Additional screw insertion
Depending on the location and/or the size of the fragments, a second, and possibly a third, screw is inserted in a similar manner.
For example, a sizeable metaphyseal fragment of a Salter-Harris II fracture in a large bone may require 2 screws for adequate stability.
Pearl: For Salter-Harris IV fractures it is recommended to insert the epiphyseal screw first, to secure a perfect articular reduction.
Note: Whereas in most cases it is recommended to insert the cannulated lag screw from the free fragment into the main fragment, exceptions are fractures of the proximal femur, including SCFE, for which the cannulated screw is inserted from the femoral shaft into the free fragment.
Cannulated screw fixation requires additional plaster cast fixation for pain management and immobilization.
In older compliant children a plaster cast is not always needed following stable fixation.
5. Screw removal
Screw removal is indicated if:
Screw causes pain or subcutaneous irritation
Screw crosses a physis in which further growth is anticipated
Removal of screws is a decision for the treating surgeon and must be discussed with the parents/carers.

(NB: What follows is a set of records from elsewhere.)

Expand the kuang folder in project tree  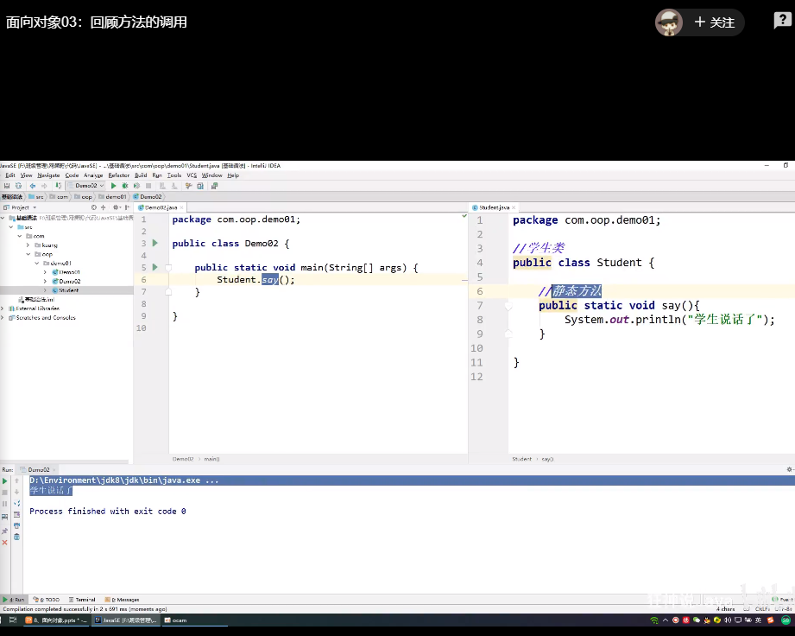28,245
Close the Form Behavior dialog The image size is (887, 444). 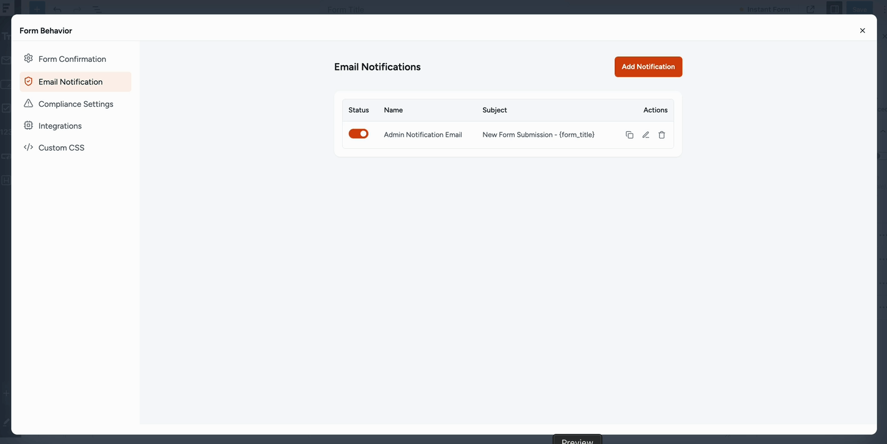pyautogui.click(x=862, y=30)
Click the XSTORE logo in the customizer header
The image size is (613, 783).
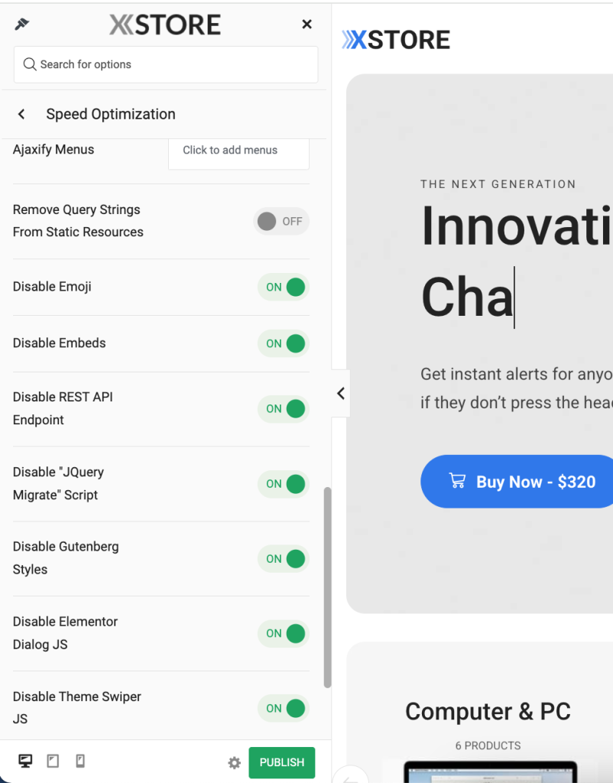tap(165, 24)
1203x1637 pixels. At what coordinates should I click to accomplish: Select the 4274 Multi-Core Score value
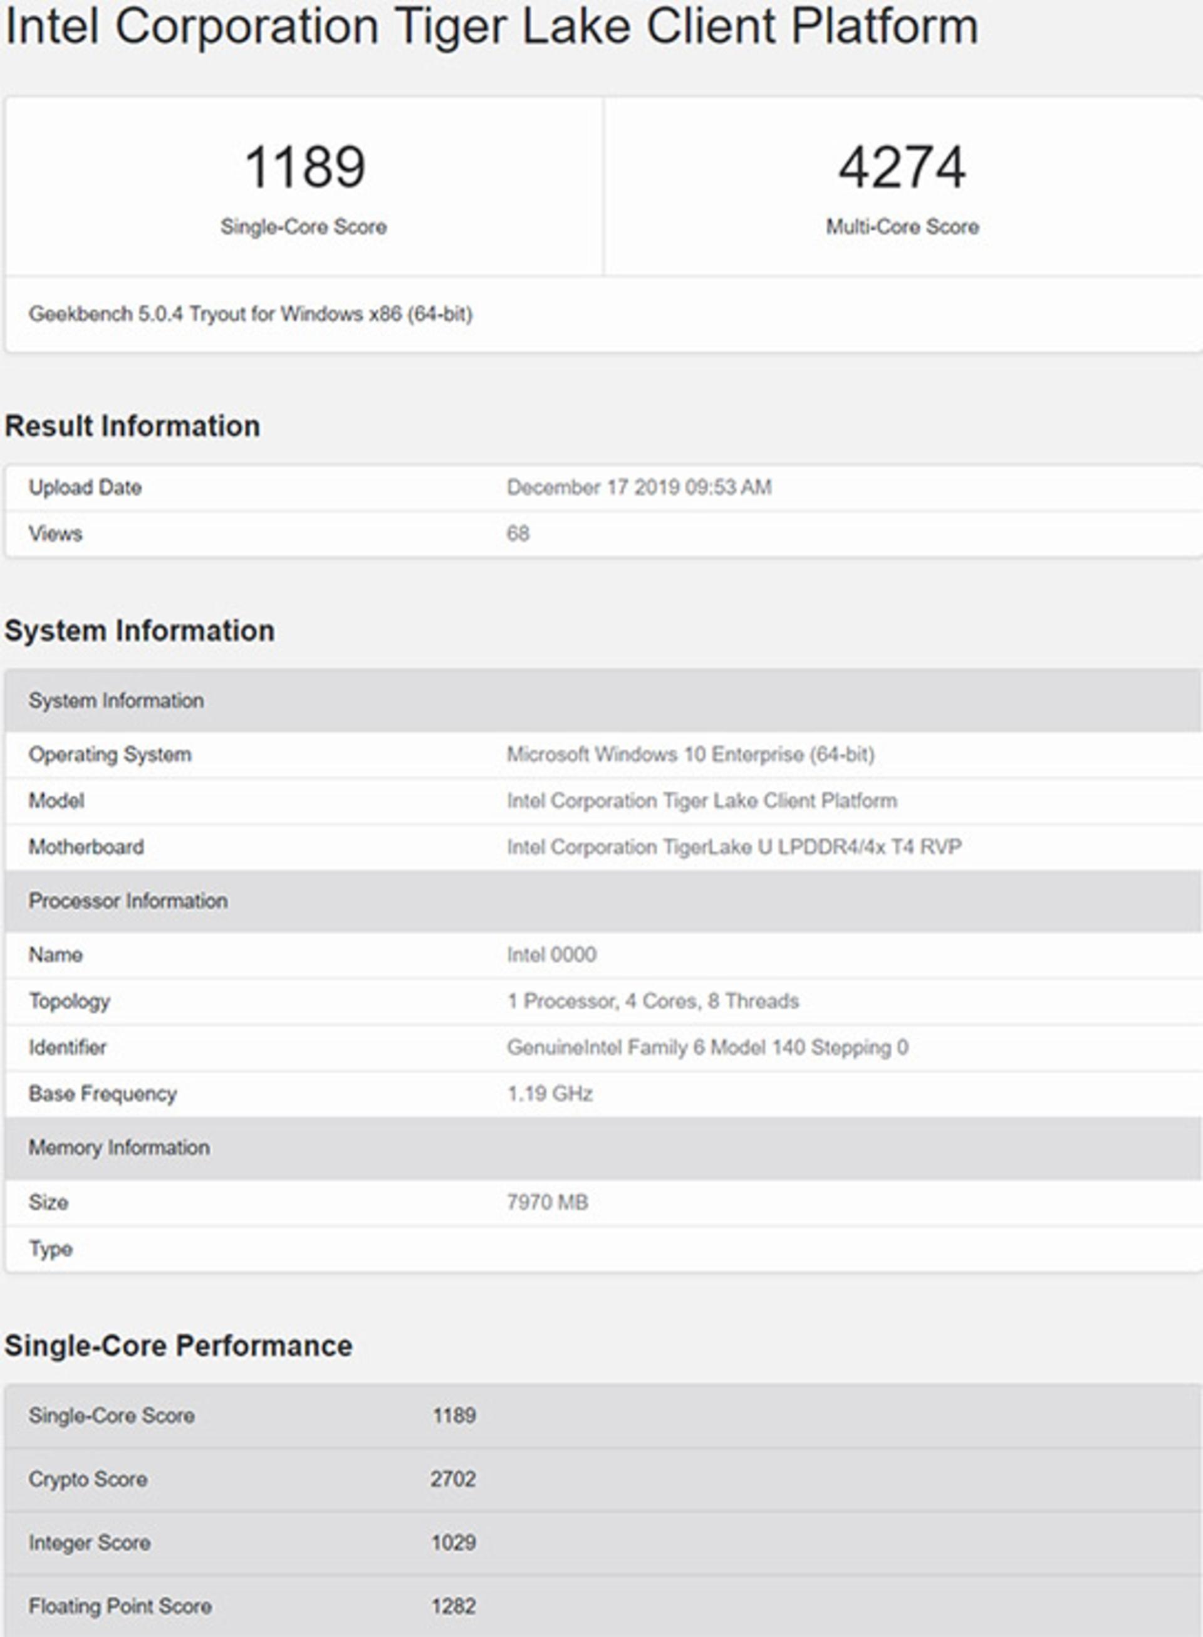[902, 167]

Screw removal can be difficult for two reasons:
Titanium screws adhere strongly at the bone/thread interface so that removal may not be possible, or attempts may result in breakage of the head of the screw. Stainless steel screws can be removed much more easily
Parents/carers should be cautioned that screw breakage during removal is possible. In this event the screw remnant is left inside the bone, unless infection is present.